Saturday, December 22, 2007

Not Light, Certainly Filling

On November 1, Wayne Seidel, a conservation specialist for the Cook County Soil and Water Conservation District, reported to the Soil and Water Conservation District (SWCD) supervisors that an agreement had been reached with the City of Grand Marais to cease all road-building activity on the city’s west side pending the completion of a wetland delineation plan and a plan for wetland replacement.
For years the city has been “unofficially” and perhaps unwittingly, but certainly illegally, conducting a wetland filling program, mostly gradual in incremental dribs and drabs, but at times in robust truck loads depending on construction jobs the city happened to be engaged in at any given time and what need they had to dispose of unwanted fill.
This city hall approved practice saw workers dumping the offal of city operations – in some cases clean fill, but just as often nothing but junk and debris – at the ends of, or along city and private right of way of some of the city’s East-West roadways.
The city, only after BWSR (the state's Board of Soil and Water Resources) was made aware of the situation, in the guise of its administrator Mike Roth, was brought before the county’s SWCD and reminded that it too must abide by the law. This was the second time this year the city has been found to be operating in complete disregard to state and federal regulations meant to protect wetlands and both violations are significant and both find Mike Roth the responsible official.

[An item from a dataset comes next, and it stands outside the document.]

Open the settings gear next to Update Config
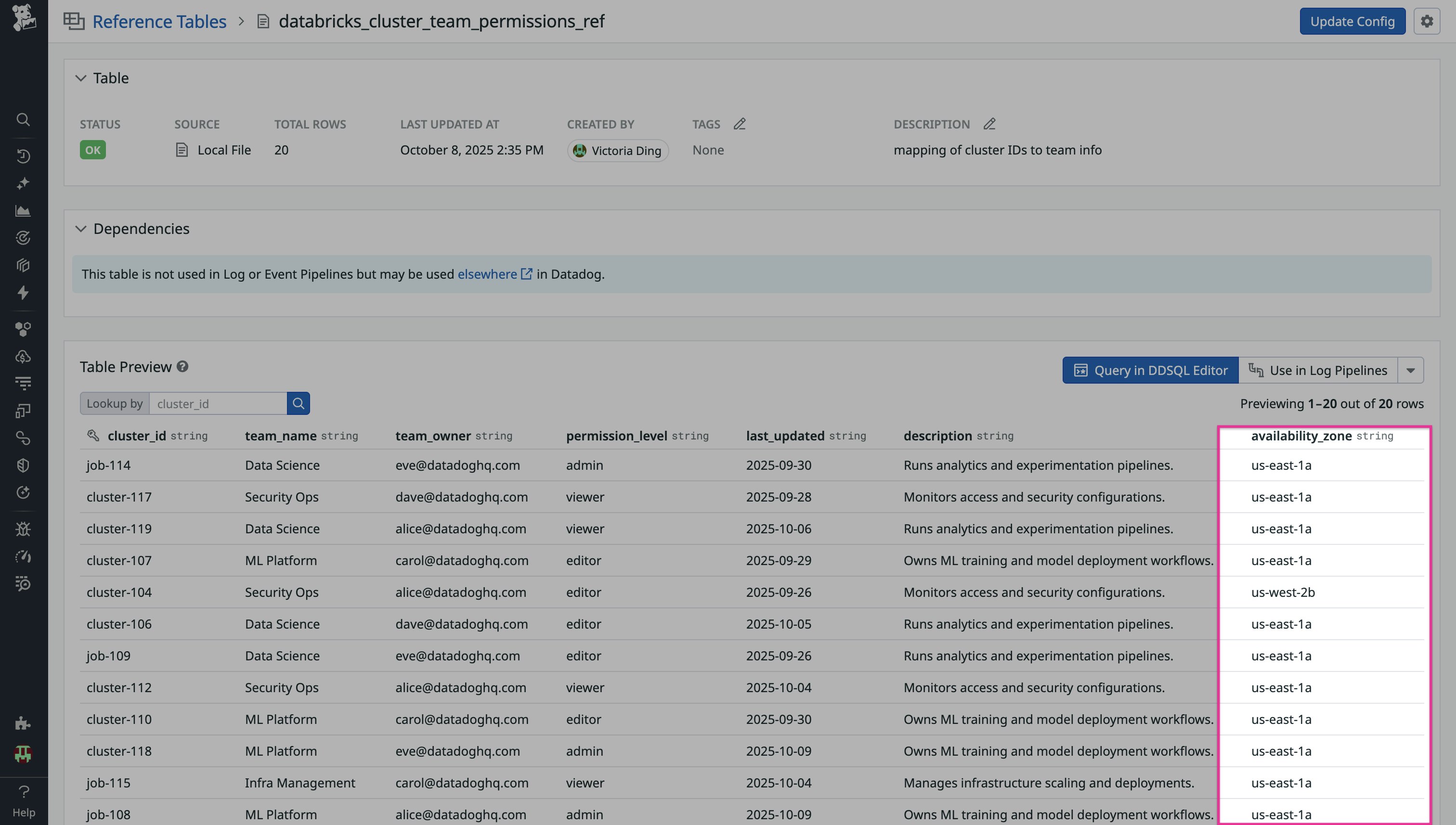This screenshot has width=1456, height=825. point(1428,21)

How many more times must this happen before disciplinary action is taken? How tolerant should elected officials be when faced with such incompetence? Or, are we dealing with misfeasance? Considering the record of city administration, none of this should be a surprise to the taxpayers. What is surprising is that the city has not been fined, but then again, there are those who feel that BWSR and the SWCD has always tended to overlook violations and when pushed into enforcement action, to go easy on offenders. The facts are that the county makes it a point to understaff and underfund the county's SWCD team, putting an unreasonable burden on the SWCD board and administrative staff, but SWCD enforcement is separate and handled by BWSR, most recently by BWSR employee Wayne Seidel.
Seidel has now resigned his enforcement position, so perhaps BWSR's new staffer will bring to SWCD a new sense of responsibility. We’ll find out as the upcoming investigation of the very major violations allegedly going on along the Lower Poplar River proceeds.